▶ [Saved data entries]:
= = = = =
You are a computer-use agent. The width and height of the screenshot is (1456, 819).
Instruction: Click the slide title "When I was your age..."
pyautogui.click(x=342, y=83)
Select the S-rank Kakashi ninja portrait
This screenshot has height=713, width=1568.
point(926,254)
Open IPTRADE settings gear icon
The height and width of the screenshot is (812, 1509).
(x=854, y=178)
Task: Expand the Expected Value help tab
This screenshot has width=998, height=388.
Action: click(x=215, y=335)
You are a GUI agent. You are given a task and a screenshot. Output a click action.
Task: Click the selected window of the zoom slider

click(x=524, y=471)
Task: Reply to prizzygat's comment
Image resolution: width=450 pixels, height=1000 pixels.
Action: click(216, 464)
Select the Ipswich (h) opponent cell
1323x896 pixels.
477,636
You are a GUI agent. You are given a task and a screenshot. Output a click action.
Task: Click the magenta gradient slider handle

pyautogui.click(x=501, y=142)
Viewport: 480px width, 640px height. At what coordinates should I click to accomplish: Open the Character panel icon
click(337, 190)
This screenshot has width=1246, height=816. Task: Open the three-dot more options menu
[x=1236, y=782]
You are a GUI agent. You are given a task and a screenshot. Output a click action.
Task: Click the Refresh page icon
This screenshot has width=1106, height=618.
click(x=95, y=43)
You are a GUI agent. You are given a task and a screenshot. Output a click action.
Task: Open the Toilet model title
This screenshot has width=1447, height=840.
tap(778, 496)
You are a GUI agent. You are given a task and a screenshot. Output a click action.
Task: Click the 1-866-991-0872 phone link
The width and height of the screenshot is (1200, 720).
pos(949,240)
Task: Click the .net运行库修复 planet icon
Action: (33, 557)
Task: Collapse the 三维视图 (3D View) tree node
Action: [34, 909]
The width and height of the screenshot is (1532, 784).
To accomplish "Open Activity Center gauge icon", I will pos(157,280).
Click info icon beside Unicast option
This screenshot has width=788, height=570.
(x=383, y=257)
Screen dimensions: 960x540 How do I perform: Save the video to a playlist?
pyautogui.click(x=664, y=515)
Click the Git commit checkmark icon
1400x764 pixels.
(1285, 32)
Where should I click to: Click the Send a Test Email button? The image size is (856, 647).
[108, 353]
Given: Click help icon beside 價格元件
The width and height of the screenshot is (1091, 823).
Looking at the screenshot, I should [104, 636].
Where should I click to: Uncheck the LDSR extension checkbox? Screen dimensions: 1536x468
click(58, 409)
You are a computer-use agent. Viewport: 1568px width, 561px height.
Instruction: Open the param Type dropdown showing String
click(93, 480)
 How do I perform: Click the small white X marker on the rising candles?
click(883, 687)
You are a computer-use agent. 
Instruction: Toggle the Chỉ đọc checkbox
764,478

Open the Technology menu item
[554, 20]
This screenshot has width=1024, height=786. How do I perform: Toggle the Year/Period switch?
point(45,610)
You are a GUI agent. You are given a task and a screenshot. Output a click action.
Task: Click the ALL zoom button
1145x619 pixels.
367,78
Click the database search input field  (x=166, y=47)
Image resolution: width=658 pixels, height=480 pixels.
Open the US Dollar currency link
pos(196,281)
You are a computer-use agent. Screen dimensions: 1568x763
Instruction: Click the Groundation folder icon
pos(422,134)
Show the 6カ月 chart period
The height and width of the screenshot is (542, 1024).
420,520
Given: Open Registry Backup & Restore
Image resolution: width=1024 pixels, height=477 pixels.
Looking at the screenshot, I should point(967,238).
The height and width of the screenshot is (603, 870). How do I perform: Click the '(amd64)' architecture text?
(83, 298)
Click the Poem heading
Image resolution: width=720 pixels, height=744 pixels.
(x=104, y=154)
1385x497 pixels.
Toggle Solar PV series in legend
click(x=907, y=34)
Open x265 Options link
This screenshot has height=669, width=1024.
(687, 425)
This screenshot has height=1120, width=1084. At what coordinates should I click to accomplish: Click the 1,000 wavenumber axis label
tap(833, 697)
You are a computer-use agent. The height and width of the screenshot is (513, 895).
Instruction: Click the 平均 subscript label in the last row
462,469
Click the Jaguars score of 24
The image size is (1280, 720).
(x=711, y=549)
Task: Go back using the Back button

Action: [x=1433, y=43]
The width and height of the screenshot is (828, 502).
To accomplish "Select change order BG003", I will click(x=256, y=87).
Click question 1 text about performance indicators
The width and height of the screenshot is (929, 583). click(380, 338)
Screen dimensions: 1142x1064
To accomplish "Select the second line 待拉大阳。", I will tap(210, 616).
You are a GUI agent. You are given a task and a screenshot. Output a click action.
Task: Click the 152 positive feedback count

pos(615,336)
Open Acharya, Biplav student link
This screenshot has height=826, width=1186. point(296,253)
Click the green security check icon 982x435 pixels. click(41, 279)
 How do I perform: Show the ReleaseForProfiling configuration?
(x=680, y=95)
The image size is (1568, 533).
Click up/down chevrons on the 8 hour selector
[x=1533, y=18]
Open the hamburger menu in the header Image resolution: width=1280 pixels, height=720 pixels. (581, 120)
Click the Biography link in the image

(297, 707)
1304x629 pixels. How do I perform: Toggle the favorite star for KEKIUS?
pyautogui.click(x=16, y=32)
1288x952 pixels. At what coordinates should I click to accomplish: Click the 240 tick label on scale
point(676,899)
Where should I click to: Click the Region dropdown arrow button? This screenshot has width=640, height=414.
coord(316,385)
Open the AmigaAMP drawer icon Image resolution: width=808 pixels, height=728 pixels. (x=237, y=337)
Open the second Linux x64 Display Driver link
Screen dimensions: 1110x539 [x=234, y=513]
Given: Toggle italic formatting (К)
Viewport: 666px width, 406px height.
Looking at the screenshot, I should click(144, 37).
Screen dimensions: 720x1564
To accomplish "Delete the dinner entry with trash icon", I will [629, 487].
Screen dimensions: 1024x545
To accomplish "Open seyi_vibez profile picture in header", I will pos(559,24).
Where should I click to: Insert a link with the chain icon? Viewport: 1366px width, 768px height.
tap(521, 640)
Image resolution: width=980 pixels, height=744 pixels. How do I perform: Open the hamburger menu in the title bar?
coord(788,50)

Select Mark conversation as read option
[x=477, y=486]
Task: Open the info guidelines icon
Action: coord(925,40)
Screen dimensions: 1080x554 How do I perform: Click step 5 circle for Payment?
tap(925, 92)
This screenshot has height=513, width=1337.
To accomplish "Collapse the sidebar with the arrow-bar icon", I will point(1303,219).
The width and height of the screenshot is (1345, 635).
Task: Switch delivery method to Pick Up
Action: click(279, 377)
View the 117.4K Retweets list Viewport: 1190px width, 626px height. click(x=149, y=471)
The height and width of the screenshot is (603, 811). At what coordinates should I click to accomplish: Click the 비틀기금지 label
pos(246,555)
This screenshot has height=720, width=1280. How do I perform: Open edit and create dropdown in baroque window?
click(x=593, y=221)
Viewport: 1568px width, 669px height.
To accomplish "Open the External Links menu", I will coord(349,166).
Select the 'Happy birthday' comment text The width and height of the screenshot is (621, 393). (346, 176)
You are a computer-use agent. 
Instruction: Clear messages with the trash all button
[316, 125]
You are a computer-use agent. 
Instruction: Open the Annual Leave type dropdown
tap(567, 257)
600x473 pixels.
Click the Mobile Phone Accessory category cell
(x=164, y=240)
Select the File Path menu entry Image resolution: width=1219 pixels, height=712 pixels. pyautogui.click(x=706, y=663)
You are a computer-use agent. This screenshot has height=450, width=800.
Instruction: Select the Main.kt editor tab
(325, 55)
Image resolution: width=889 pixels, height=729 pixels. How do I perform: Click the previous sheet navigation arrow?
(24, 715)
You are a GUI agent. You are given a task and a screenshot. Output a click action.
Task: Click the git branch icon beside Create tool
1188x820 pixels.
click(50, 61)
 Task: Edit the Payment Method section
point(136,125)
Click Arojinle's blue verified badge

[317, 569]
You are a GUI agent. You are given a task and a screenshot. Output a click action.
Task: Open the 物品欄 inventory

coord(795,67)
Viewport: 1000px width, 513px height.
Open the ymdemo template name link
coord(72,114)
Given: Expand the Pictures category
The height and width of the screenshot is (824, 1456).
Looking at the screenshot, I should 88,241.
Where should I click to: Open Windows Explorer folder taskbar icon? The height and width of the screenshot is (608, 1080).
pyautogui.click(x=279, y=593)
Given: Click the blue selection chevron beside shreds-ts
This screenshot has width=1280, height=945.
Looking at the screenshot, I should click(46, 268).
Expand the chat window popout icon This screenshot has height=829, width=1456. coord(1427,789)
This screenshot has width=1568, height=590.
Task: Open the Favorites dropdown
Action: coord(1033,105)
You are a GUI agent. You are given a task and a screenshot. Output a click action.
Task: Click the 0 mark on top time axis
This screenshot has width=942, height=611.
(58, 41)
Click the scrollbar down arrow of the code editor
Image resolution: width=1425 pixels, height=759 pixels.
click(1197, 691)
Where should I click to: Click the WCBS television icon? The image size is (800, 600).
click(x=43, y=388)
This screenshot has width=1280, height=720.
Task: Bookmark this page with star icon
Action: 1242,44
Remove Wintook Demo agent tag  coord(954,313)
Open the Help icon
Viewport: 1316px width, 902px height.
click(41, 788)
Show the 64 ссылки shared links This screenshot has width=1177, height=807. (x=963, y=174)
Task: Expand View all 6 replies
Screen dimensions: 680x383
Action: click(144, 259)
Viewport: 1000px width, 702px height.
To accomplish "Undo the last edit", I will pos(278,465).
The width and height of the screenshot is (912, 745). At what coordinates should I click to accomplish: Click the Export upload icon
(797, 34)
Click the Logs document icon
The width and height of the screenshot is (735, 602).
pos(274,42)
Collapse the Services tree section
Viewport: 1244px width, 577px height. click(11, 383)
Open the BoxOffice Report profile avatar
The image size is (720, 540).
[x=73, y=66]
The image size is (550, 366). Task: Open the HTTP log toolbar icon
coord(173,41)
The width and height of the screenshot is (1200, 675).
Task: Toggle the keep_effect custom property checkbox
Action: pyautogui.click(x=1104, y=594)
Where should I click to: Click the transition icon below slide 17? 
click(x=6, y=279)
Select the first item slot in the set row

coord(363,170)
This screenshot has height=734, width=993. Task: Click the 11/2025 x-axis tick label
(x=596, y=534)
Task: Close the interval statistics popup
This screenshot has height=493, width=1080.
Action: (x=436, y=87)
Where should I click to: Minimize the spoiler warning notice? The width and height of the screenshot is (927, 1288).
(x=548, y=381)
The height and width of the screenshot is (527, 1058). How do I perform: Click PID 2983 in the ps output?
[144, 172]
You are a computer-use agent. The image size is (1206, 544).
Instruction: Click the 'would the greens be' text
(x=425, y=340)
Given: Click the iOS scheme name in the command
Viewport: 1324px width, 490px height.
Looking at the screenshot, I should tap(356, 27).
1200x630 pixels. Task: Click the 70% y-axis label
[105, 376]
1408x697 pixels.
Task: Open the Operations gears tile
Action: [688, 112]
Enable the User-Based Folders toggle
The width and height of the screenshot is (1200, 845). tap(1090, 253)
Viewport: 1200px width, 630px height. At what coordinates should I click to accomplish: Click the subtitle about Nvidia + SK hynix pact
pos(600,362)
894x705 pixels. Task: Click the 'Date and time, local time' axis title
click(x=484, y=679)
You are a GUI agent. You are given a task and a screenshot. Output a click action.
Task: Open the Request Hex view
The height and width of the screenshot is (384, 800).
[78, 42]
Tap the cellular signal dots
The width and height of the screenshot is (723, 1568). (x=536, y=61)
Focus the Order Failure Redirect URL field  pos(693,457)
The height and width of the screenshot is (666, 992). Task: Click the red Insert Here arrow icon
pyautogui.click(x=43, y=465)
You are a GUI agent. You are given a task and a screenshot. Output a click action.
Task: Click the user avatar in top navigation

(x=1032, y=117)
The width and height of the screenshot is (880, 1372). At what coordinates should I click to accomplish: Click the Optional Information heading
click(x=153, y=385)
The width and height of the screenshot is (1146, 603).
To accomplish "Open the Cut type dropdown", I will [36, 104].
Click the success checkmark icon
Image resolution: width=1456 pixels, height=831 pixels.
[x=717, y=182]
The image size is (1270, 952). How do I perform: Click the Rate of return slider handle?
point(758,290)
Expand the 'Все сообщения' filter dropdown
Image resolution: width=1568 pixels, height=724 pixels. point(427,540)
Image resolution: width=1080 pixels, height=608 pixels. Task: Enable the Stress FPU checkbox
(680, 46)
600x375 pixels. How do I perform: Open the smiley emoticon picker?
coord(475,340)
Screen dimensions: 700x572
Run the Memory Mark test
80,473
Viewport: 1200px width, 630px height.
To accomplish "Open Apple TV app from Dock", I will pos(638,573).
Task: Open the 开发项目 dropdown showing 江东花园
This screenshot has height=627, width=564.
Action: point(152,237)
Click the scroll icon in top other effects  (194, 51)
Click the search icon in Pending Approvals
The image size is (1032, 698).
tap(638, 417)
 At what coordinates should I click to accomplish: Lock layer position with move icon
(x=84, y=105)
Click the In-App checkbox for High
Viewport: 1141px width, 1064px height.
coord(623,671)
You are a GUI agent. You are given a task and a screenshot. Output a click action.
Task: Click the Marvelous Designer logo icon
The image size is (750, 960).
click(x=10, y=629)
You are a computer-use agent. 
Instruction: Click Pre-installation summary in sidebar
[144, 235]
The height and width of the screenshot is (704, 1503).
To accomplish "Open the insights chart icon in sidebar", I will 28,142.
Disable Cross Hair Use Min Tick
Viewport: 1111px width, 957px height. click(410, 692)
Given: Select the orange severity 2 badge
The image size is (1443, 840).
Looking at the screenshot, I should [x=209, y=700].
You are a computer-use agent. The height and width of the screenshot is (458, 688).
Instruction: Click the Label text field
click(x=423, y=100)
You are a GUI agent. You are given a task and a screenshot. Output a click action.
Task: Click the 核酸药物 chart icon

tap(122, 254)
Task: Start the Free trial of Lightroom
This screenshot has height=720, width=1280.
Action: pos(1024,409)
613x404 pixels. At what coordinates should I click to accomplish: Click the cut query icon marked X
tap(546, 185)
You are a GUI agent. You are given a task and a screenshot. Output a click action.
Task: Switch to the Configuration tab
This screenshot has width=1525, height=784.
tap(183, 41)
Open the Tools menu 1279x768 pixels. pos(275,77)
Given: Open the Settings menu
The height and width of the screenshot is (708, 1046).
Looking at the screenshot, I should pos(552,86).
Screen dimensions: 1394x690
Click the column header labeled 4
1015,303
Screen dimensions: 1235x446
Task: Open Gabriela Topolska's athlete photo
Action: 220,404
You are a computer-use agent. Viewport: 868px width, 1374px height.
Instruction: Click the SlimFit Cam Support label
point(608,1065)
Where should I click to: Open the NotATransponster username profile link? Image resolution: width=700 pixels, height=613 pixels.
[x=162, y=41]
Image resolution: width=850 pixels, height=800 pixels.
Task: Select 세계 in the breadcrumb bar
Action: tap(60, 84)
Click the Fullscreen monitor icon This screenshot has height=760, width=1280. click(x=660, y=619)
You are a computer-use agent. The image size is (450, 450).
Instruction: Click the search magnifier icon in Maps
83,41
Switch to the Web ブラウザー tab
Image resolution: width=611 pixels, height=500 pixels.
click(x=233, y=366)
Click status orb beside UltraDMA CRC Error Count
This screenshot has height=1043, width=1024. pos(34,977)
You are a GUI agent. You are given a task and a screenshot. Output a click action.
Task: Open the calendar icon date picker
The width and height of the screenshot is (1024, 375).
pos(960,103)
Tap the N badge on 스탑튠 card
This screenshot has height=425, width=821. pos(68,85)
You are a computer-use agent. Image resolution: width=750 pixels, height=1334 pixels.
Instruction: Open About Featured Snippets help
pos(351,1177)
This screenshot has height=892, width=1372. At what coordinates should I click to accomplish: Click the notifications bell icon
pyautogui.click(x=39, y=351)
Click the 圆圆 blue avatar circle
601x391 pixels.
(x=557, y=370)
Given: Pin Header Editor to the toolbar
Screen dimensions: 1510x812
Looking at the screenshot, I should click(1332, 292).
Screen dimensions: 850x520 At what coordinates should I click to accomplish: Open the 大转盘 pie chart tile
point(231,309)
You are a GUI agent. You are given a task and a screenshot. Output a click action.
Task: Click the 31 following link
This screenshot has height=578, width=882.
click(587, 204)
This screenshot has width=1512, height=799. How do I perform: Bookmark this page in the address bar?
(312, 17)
= = = = =
▶ [PROBLEM TO SOLVE]: Using the records above, restate word for word the lines from the one with "View the 117.4K" through the one with "Given: Expand the Pictures category", both included.

▶ [ANSWER SECTION]:
View the 117.4K Retweets list Viewport: 1190px width, 626px height. click(x=149, y=471)
The height and width of the screenshot is (603, 811). At what coordinates should I click to accomplish: Click the 비틀기금지 label
pos(246,555)
This screenshot has height=720, width=1280. How do I perform: Open edit and create dropdown in baroque window?
click(x=593, y=221)
Viewport: 1568px width, 669px height.
To accomplish "Open the External Links menu", I will coord(349,166).
Select the 'Happy birthday' comment text The width and height of the screenshot is (621, 393). (346, 176)
You are a computer-use agent. 
Instruction: Clear messages with the trash all button
[316, 125]
You are a computer-use agent. 
Instruction: Open the Annual Leave type dropdown
tap(567, 257)
600x473 pixels.
Click the Mobile Phone Accessory category cell
(x=164, y=240)
Select the File Path menu entry Image resolution: width=1219 pixels, height=712 pixels. pyautogui.click(x=706, y=663)
You are a computer-use agent. This screenshot has height=450, width=800.
Instruction: Select the Main.kt editor tab
(325, 55)
Image resolution: width=889 pixels, height=729 pixels. How do I perform: Click the previous sheet navigation arrow?
(24, 715)
You are a GUI agent. You are given a task and a screenshot. Output a click action.
Task: Click the git branch icon beside Create tool
1188x820 pixels.
click(50, 61)
 Task: Edit the Payment Method section
point(136,125)
Click Arojinle's blue verified badge

[317, 569]
You are a GUI agent. You are given a task and a screenshot. Output a click action.
Task: Open the 物品欄 inventory

coord(795,67)
Viewport: 1000px width, 513px height.
Open the ymdemo template name link
coord(72,114)
Given: Expand the Pictures category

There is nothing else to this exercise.